## WHAT YOU HAVE TO DO
Copy out the records word for word, from the very start down to the line that contains "click(1159, 64)", including that line.

## A run of records
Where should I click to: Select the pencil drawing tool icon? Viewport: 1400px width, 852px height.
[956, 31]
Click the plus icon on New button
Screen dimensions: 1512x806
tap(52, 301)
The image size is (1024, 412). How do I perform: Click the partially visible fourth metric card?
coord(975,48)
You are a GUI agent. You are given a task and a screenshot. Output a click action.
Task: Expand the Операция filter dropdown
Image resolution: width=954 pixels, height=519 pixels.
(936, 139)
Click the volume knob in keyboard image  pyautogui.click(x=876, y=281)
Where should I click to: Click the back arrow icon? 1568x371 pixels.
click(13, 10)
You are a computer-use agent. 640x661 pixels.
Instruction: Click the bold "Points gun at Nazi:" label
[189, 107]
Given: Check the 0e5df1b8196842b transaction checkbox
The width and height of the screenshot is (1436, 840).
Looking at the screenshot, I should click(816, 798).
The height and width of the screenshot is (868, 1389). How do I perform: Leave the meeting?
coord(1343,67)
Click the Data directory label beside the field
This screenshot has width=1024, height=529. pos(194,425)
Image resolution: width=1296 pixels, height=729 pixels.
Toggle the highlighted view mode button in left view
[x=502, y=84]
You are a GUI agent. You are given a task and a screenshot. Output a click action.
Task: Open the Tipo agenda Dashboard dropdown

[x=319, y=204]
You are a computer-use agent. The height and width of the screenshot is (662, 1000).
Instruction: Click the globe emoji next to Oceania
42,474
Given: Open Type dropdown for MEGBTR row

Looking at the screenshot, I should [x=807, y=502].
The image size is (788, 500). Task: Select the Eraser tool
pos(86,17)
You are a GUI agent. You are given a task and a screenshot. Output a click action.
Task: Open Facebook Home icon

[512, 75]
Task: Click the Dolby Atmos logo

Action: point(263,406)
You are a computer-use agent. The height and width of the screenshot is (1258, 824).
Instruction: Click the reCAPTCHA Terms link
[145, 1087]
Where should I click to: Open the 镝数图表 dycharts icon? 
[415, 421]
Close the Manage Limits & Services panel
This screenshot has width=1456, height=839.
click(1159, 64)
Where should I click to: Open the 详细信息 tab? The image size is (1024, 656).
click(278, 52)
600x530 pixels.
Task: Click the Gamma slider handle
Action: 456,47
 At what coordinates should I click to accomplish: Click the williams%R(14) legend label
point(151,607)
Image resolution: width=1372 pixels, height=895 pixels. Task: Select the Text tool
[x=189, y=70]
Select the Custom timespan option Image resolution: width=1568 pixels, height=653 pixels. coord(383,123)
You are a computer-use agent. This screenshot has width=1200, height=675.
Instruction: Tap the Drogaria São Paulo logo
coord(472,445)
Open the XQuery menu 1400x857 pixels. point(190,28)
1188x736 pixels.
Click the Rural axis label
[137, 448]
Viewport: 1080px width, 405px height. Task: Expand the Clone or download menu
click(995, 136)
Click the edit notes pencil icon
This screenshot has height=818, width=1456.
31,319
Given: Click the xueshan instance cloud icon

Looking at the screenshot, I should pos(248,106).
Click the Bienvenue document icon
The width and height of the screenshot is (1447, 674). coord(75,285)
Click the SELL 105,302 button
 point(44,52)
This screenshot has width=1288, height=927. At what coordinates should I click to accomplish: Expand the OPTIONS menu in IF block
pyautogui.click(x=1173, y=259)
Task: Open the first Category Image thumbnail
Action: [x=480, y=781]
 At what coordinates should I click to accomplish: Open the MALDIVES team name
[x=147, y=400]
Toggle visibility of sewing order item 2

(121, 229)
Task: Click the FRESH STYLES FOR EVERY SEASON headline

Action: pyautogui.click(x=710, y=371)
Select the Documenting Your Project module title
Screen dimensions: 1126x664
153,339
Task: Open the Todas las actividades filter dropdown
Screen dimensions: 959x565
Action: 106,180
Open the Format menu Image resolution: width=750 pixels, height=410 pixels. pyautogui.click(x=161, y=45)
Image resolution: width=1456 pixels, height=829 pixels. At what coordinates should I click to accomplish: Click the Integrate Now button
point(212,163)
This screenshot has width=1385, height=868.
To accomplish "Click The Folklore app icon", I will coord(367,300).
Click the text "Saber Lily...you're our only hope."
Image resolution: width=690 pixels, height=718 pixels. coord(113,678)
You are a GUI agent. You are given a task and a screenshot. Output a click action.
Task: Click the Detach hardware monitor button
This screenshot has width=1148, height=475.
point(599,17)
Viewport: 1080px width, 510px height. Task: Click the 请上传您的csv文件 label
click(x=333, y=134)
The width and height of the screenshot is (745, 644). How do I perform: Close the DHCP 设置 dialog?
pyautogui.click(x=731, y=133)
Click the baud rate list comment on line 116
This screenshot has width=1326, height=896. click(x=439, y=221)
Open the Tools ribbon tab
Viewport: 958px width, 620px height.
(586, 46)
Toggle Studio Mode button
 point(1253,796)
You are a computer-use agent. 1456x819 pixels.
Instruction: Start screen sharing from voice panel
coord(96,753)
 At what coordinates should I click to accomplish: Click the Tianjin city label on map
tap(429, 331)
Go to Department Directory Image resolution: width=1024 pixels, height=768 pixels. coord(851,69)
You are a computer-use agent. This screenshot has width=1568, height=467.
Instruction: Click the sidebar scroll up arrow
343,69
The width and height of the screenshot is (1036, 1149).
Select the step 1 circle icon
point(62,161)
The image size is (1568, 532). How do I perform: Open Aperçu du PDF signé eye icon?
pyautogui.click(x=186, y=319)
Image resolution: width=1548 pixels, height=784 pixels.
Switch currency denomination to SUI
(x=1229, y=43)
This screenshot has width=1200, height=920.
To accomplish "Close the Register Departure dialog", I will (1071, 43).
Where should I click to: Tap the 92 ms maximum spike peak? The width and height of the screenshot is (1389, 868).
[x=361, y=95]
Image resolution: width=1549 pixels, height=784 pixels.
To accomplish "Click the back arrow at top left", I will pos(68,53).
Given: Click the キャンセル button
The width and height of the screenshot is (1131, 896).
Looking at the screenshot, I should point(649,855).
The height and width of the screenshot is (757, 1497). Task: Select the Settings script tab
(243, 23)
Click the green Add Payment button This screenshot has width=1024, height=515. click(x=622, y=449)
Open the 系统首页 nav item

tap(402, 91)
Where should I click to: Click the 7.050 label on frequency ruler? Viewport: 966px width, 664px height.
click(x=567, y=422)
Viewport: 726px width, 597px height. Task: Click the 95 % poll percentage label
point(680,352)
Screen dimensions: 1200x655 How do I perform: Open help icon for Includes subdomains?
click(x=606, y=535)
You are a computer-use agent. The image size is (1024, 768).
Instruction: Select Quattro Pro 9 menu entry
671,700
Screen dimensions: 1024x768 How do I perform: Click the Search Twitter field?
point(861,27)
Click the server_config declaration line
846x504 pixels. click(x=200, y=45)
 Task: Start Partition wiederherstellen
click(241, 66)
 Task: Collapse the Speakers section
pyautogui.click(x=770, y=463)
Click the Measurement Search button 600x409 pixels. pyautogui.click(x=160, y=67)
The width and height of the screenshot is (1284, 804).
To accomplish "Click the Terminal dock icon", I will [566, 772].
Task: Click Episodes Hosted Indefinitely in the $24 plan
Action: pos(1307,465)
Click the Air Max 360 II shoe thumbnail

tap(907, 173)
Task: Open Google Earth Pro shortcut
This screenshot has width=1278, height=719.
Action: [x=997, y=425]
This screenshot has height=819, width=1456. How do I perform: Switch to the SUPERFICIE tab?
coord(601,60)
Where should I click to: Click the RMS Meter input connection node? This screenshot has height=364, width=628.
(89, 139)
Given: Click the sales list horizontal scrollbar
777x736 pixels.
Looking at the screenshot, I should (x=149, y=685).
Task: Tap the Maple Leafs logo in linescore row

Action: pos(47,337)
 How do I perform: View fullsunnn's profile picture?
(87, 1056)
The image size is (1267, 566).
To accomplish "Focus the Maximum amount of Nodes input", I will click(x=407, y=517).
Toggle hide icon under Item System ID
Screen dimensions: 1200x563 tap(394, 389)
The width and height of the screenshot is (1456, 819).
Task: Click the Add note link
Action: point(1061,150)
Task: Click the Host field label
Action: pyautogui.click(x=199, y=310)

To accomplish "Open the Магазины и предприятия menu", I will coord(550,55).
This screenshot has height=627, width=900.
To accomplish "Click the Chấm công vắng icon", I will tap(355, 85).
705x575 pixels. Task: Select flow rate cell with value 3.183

## ANSWER TO THE TASK
Where should I click to: Select the pencil drawing tool icon? Viewport: 1400px width, 852px height.
[956, 31]
Click the plus icon on New button
Screen dimensions: 1512x806
tap(52, 301)
The image size is (1024, 412). How do I perform: Click the partially visible fourth metric card?
coord(975,48)
You are a GUI agent. You are given a task and a screenshot. Output a click action.
Task: Expand the Операция filter dropdown
Image resolution: width=954 pixels, height=519 pixels.
(936, 139)
Click the volume knob in keyboard image  pyautogui.click(x=876, y=281)
Where should I click to: Click the back arrow icon? 1568x371 pixels.
click(13, 10)
You are a computer-use agent. 640x661 pixels.
Instruction: Click the bold "Points gun at Nazi:" label
[189, 107]
Given: Check the 0e5df1b8196842b transaction checkbox
The width and height of the screenshot is (1436, 840).
Looking at the screenshot, I should click(816, 798).
The height and width of the screenshot is (868, 1389). How do I perform: Leave the meeting?
coord(1343,67)
Click the Data directory label beside the field
This screenshot has width=1024, height=529. pos(194,425)
Image resolution: width=1296 pixels, height=729 pixels.
Toggle the highlighted view mode button in left view
[x=502, y=84]
You are a GUI agent. You are given a task and a screenshot. Output a click action.
Task: Open the Tipo agenda Dashboard dropdown

[x=319, y=204]
You are a computer-use agent. The height and width of the screenshot is (662, 1000).
Instruction: Click the globe emoji next to Oceania
42,474
Given: Open Type dropdown for MEGBTR row

Looking at the screenshot, I should [x=807, y=502].
The image size is (788, 500). Task: Select the Eraser tool
pos(86,17)
You are a GUI agent. You are given a task and a screenshot. Output a click action.
Task: Open Facebook Home icon

[512, 75]
Task: Click the Dolby Atmos logo

Action: point(263,406)
You are a computer-use agent. The height and width of the screenshot is (1258, 824).
Instruction: Click the reCAPTCHA Terms link
[145, 1087]
Where should I click to: Open the 镝数图表 dycharts icon? 
[415, 421]
Close the Manage Limits & Services panel
This screenshot has width=1456, height=839.
click(1159, 64)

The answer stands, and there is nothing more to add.